Cédric : Gabriel a commencé le concert la tête baissée et quand il l’a relevée il s’est dit « Mais c’est quoi ce bordel ? ». Une masse est arrivée d’un coup. C’est ça la magie d’un gros festival, c’est qu’il peut y avoir 1000 ou 2000 personnes à cette heure-là, alors que dans la vie de tous les jours, tu ne te dis pas que tu vas aller voir un concert à 10h30 du mat’.

François : Certes on a déjà fait quelques festivals comme Dour, mais ici c’est vraiment la machine.

Cédric : On essaie au fur et à mesure de se professionnaliser et ici on te prend au sérieux. Les mecs qui sont là pour t’aider et qui te prennent ton matos avant de monter sur scène ne te considèrent pas moins bien qu’un headliner. 

Gabriel : Maintenant il faut savoir qu’il y a une constante chez nous, c’est qu’on est des amis. On se voit 3 ou 4 fois par semaine pour répéter ou parler musique et j’ai toujours pensé qu’un jour ça allait payer. Là on a passé un cap et pour ça on remercie l’orga, on remercie Laurent de Listenable ou encore notre ingé-son. On sent vraiment un esprit de cohésion et une énergie.

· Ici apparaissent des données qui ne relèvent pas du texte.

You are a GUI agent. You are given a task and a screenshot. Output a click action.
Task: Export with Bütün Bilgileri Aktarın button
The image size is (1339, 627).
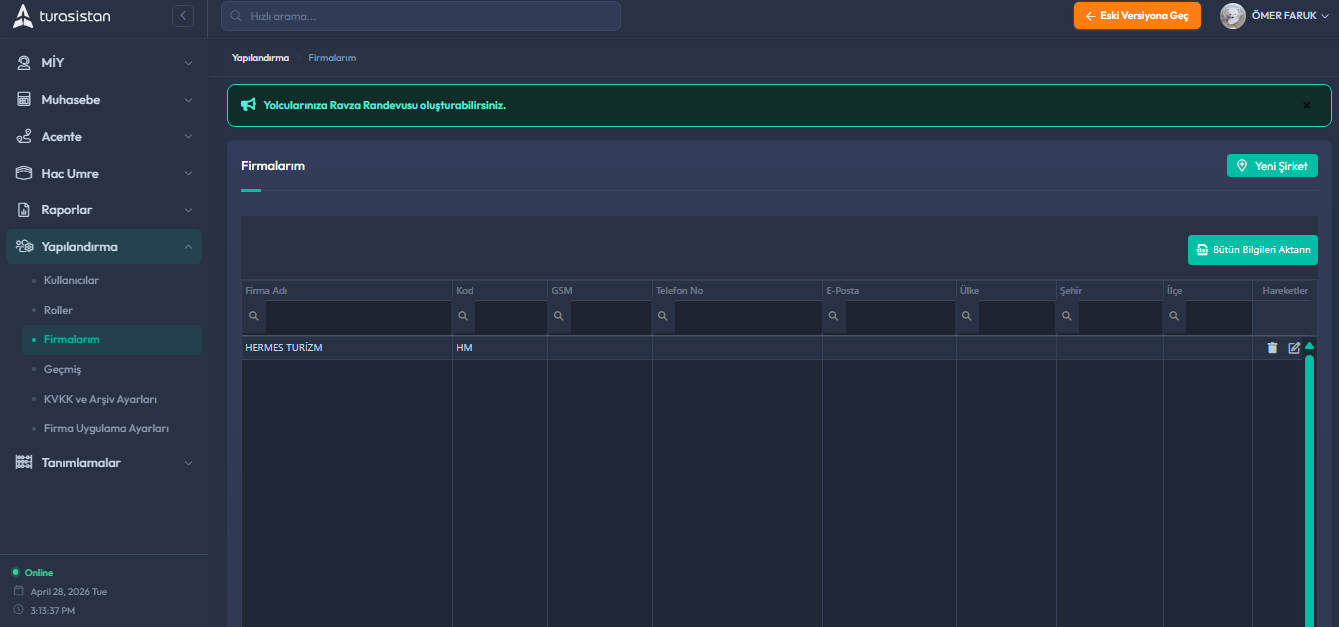(x=1252, y=250)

Cédric : Dans le groupe on n’est que 3 mais les gens ne se rendent pas compte que sans l’entourage qu’on a, on ne pourrait pas arriver à des trucs pareils. Il y a tellement de choses à gérer à côté que sans eux, je ne sais même pas si on arriverait à supporter.

Gabriel : C’est vraiment une petite entreprise en soi. Et c’est chouette de voir qu’en plus de nous, il y a d’autres personnes qui y trouvent leur compte. On sait qu’en 2024, avec la sortie de notre nouvel album, ça va être quelque chose de beaucoup plus lourd. On n’y était pas forcément préparé mais voir qu’on est capable de faire ce qu’on est en train de faire, c’est tellement satisfaisant. Maintenant on est bien conscient que ce n’est pas un aboutissement en soi. On a envie d’aller plus loin et plus haut.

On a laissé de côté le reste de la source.